Task to complete:
In the records below, find the line with "Where should I", then retype it and every following line exactly, stopping after the line with "The width and height of the screenshot is (548, 267).". Leave the pictures out.

Collection entries:
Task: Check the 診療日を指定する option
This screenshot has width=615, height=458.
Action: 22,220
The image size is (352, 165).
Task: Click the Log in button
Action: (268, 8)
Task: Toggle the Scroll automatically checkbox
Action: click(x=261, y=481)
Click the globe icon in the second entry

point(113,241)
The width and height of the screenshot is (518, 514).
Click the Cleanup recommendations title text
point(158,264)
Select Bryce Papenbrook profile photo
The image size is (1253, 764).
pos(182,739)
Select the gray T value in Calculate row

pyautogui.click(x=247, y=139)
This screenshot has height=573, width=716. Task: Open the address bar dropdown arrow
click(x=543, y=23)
---
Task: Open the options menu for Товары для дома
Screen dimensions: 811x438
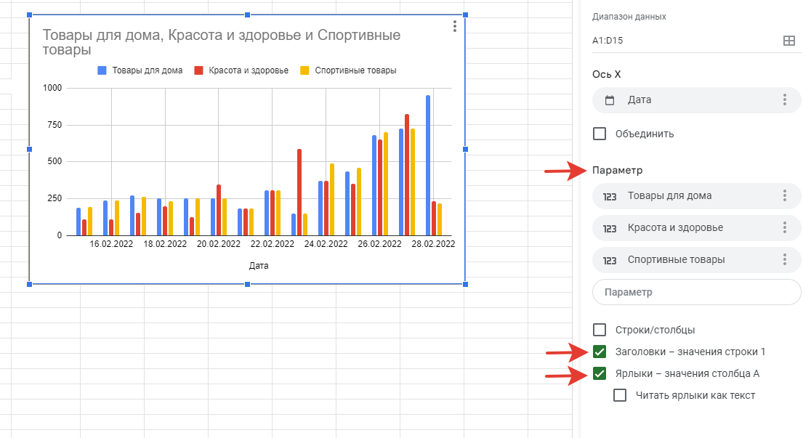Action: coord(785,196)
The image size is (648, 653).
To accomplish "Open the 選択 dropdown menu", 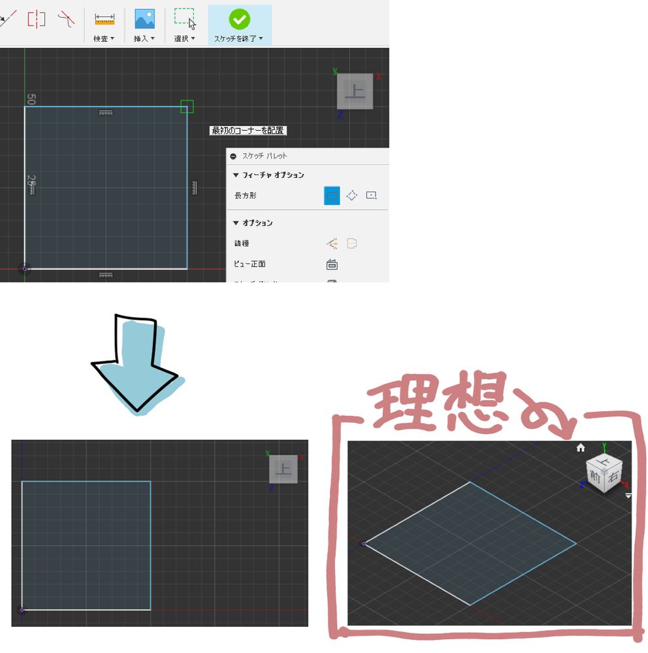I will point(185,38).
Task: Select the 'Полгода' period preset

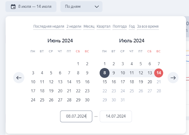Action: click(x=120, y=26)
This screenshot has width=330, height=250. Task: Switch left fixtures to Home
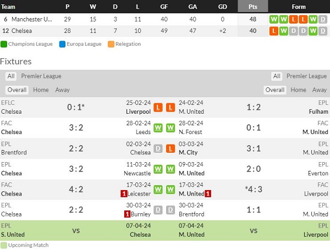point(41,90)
* * *
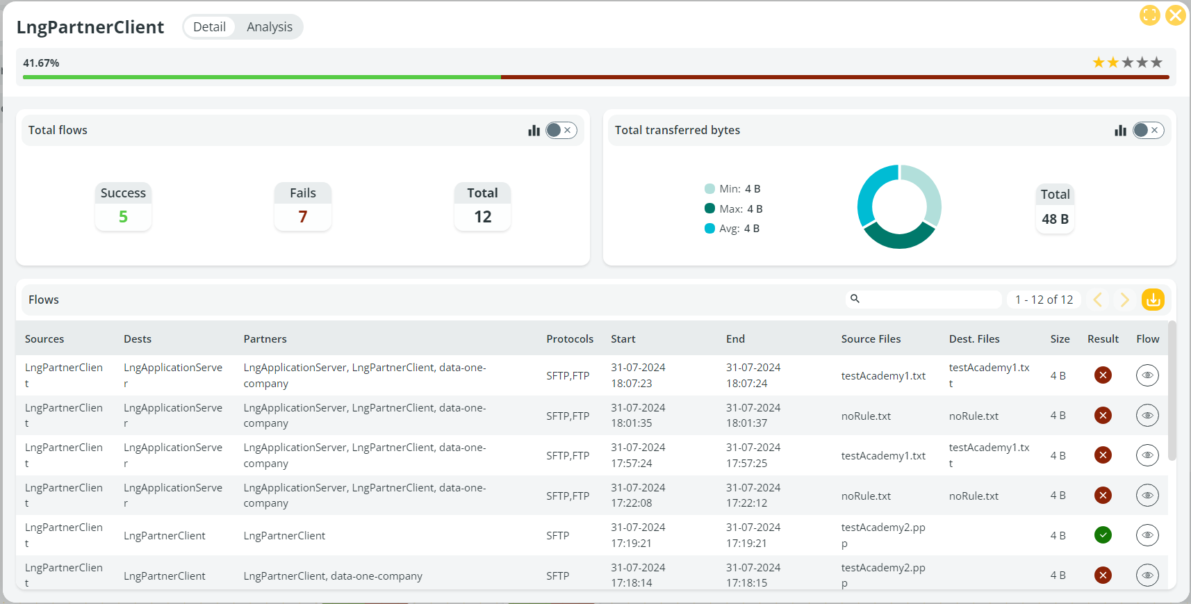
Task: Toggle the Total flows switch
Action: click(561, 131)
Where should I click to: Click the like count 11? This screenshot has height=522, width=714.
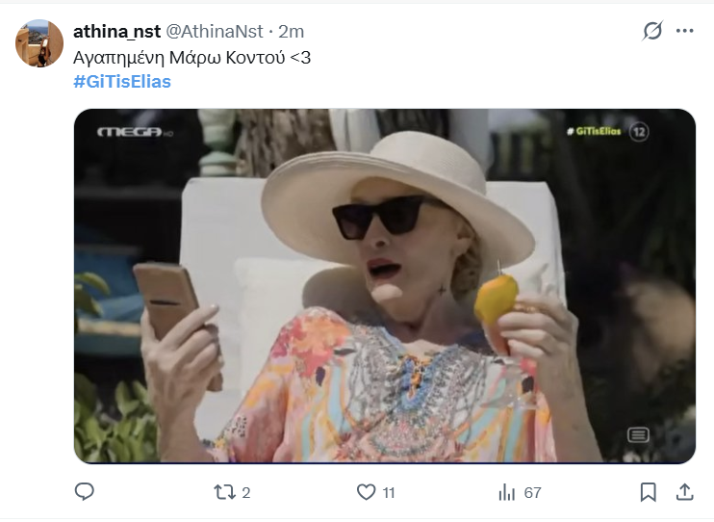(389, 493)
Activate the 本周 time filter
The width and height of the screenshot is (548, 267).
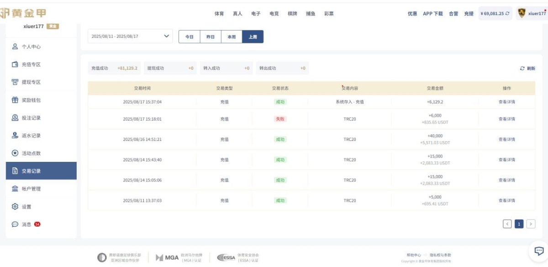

The answer:
Where should I click to: Click the like count 11? This screenshot has height=522, width=714.
(389, 493)
Activate the 本周 time filter
The width and height of the screenshot is (548, 267).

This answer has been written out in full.